2. Um adolescente de 16 anos recebe atendimento psicopedagógico devido a dificuldades expressivas de aprendizagem e isolamento social. No transcorrer de uma das sessões de intervenção, o rapaz descreve sensação de angústia extrema e confidencia ao psicopedagogo um plano meticuloso para atentar contra sua vida naquela semana, apresentando detalhes sobre os meios que seriam utilizados para esse fim. Perante a gravidade e o risco imediato de morte, o profissional entende que manter o sigilo absoluto colocaria em risco a segurança física do jovem e comunica os responsáveis sobre o risco. A atitude do psicopedagogo transgrede o código de ética? Qual o artigo regulamenta ou não sua atitude? Justifique sua resposta.
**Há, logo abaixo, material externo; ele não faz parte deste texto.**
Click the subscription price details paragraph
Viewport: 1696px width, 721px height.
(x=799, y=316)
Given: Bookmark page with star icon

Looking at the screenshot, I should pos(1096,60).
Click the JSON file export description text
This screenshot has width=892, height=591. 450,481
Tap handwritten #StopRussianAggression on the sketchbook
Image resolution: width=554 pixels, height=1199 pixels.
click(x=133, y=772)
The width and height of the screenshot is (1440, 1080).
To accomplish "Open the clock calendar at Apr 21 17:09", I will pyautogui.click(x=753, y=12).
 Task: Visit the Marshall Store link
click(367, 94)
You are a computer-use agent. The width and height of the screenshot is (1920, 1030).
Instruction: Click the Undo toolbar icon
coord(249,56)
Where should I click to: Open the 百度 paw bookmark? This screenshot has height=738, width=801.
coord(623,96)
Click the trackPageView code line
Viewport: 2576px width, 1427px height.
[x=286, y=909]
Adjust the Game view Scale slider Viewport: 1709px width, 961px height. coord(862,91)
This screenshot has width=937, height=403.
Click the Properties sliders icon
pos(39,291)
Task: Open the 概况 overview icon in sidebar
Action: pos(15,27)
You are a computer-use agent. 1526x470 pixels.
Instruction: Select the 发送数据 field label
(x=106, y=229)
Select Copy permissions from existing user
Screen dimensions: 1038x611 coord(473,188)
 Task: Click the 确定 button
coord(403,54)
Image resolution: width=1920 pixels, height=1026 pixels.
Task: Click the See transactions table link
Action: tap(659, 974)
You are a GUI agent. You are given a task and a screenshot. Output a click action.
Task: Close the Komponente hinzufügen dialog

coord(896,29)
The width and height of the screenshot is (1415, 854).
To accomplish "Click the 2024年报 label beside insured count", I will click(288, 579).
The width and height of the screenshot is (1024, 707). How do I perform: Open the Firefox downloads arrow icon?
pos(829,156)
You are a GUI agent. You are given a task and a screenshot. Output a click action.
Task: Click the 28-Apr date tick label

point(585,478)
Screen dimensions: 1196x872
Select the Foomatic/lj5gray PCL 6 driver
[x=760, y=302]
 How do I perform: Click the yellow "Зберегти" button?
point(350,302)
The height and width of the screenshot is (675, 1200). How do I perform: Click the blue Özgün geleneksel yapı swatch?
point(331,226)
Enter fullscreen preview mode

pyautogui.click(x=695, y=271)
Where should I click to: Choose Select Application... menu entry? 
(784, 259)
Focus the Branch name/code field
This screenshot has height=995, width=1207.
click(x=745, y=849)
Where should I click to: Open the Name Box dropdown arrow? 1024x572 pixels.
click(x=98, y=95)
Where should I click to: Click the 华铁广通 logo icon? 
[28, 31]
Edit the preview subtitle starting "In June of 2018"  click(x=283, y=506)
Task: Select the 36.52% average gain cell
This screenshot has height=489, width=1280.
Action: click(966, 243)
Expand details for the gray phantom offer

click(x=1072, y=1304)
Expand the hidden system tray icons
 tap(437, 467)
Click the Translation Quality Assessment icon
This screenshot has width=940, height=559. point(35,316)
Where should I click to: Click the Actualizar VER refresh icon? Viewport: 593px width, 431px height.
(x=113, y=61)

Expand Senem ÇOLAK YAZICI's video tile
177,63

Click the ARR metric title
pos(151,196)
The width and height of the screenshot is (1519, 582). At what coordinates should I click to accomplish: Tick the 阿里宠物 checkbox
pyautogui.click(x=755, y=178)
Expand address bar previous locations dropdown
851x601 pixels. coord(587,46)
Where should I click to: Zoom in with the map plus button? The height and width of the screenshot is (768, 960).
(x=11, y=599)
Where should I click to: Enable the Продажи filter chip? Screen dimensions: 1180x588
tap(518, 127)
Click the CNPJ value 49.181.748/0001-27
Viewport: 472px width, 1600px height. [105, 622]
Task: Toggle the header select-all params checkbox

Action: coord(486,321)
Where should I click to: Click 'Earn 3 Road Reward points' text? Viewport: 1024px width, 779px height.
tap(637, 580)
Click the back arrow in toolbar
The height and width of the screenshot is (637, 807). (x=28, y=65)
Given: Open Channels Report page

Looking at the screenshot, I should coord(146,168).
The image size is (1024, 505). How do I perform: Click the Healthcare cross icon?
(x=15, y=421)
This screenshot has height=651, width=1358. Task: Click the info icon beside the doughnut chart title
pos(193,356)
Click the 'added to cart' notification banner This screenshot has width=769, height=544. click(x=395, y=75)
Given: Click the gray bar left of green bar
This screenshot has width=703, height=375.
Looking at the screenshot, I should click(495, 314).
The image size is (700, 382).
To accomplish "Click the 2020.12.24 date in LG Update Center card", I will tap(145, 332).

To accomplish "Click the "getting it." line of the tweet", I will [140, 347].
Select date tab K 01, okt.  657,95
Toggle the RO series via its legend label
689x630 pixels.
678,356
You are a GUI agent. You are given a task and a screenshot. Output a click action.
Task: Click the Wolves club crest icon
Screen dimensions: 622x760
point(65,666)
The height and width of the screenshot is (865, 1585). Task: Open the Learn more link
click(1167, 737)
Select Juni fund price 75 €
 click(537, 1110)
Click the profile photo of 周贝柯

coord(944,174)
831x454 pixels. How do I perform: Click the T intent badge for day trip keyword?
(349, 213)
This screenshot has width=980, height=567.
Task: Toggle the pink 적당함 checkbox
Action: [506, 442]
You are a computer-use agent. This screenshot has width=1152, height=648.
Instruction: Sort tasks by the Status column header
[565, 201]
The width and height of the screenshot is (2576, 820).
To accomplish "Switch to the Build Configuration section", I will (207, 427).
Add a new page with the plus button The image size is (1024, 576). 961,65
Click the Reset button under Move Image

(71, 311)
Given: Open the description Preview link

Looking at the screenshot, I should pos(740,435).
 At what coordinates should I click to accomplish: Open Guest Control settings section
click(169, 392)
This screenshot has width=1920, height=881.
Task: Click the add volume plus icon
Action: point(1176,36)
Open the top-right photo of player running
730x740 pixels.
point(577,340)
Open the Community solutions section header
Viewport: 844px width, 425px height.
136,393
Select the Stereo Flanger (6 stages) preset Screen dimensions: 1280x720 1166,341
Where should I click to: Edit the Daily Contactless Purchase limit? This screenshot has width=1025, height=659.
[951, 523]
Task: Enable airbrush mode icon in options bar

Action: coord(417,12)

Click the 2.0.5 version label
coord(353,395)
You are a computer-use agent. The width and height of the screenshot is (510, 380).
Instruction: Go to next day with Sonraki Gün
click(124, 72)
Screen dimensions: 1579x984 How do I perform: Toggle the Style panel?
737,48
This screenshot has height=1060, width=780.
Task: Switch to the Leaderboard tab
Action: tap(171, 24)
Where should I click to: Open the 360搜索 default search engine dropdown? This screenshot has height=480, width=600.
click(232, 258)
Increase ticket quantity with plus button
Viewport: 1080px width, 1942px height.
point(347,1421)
3. Após dois anos de trabalho, um psicopedagogo concluiu o atendimento de uma criança. Algum tempo depois, a família dela mudou-se para outra cidade e a criança iniciou seus estudos em uma nova escola. Esta por sua vez, solicitou os registros das intervenções realizadas anteriormente para proporcionar melhor adaptação da aluna. A mãe procurou o psicopedagogo requerendo cópias completas das anotações realizadas durante as sessões, rascunhos de observações e, inclusive, as reflexões do profissional. O psicopedagogo explica que esses documentos são sigilosos e que elaboraria um parecer psicopedagógico referente às análises realizadas no período em que a criança esteve em atendimento, para ser entregue à instituição de ensino. A atitude do psicopedagogo foi adequada? Está pautada em algum artigo do Código de Ética? Justifique a sua resposta.
4. Encerre o texto discorrendo sobre a importância do Código de Ética para o profissional de Psicopedagogia.